Data supplied ▸
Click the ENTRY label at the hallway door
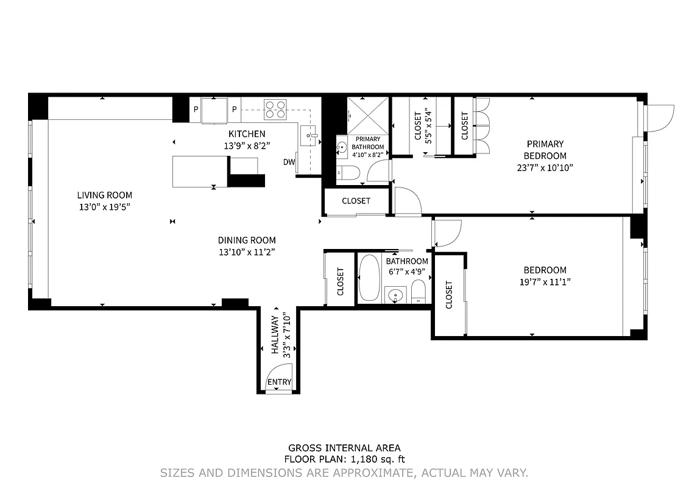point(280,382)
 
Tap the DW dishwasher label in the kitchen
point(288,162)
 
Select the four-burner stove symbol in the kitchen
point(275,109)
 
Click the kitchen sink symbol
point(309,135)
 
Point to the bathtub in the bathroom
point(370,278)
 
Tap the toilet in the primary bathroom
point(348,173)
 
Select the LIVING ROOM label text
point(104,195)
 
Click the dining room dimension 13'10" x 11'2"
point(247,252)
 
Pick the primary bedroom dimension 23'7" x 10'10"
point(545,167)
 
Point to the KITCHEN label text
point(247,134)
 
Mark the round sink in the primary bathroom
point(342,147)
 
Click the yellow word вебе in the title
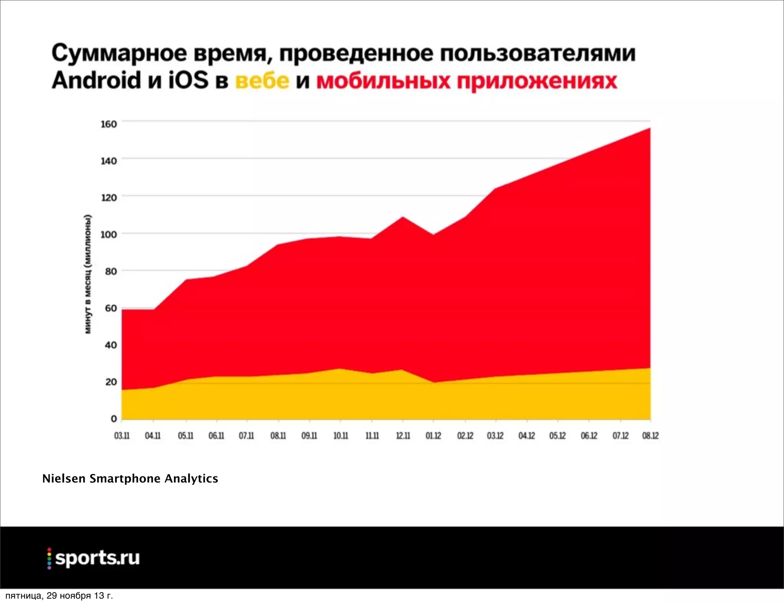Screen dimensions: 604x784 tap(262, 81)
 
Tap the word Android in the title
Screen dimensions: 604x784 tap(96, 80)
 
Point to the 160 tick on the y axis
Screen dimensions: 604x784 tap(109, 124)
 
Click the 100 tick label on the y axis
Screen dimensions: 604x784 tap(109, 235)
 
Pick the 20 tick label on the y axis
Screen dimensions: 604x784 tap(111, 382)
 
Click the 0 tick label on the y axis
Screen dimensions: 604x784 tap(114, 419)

==

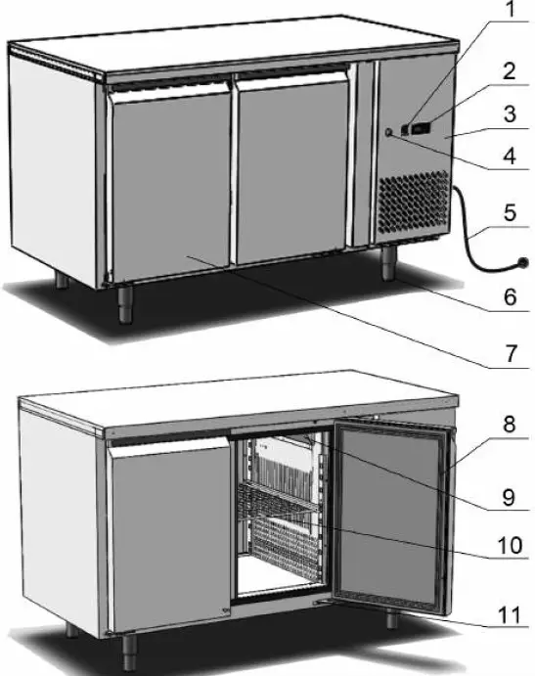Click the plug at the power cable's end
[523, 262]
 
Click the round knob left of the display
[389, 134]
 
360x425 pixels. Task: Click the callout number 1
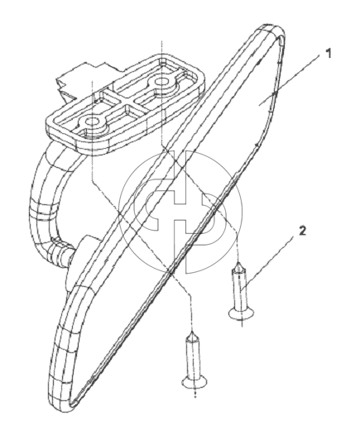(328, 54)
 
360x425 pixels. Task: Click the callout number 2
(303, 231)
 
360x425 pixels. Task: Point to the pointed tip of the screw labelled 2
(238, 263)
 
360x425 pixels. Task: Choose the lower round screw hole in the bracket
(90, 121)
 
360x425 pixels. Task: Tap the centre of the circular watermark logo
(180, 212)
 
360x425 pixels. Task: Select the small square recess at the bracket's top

--

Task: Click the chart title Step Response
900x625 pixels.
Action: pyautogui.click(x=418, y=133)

Do this ▸ Present the listing as a Markdown table with the columns Row and Listing line, starting at the line that contains "Select the LIVING ROOM label text" and ending at the line that contains "Screen dimensions: 604x784 tap(262, 81)". Leave out blank lines and pictures.

Finished exercise ▸
| Row | Listing line |
|---|---|
| 1 | Select the LIVING ROOM label text |
| 2 | point(104,195) |
| 3 | Click the dining room dimension 13'10" x 11'2" |
| 4 | point(247,252) |
| 5 | Pick the primary bedroom dimension 23'7" x 10'10" |
| 6 | point(545,167) |
| 7 | Point to the KITCHEN label text |
| 8 | point(247,134) |
| 9 | Mark the round sink in the primary bathroom |
| 10 | point(342,147) |
| 11 | Click the yellow word вебе in the title |
| 12 | Screen dimensions: 604x784 tap(262, 81) |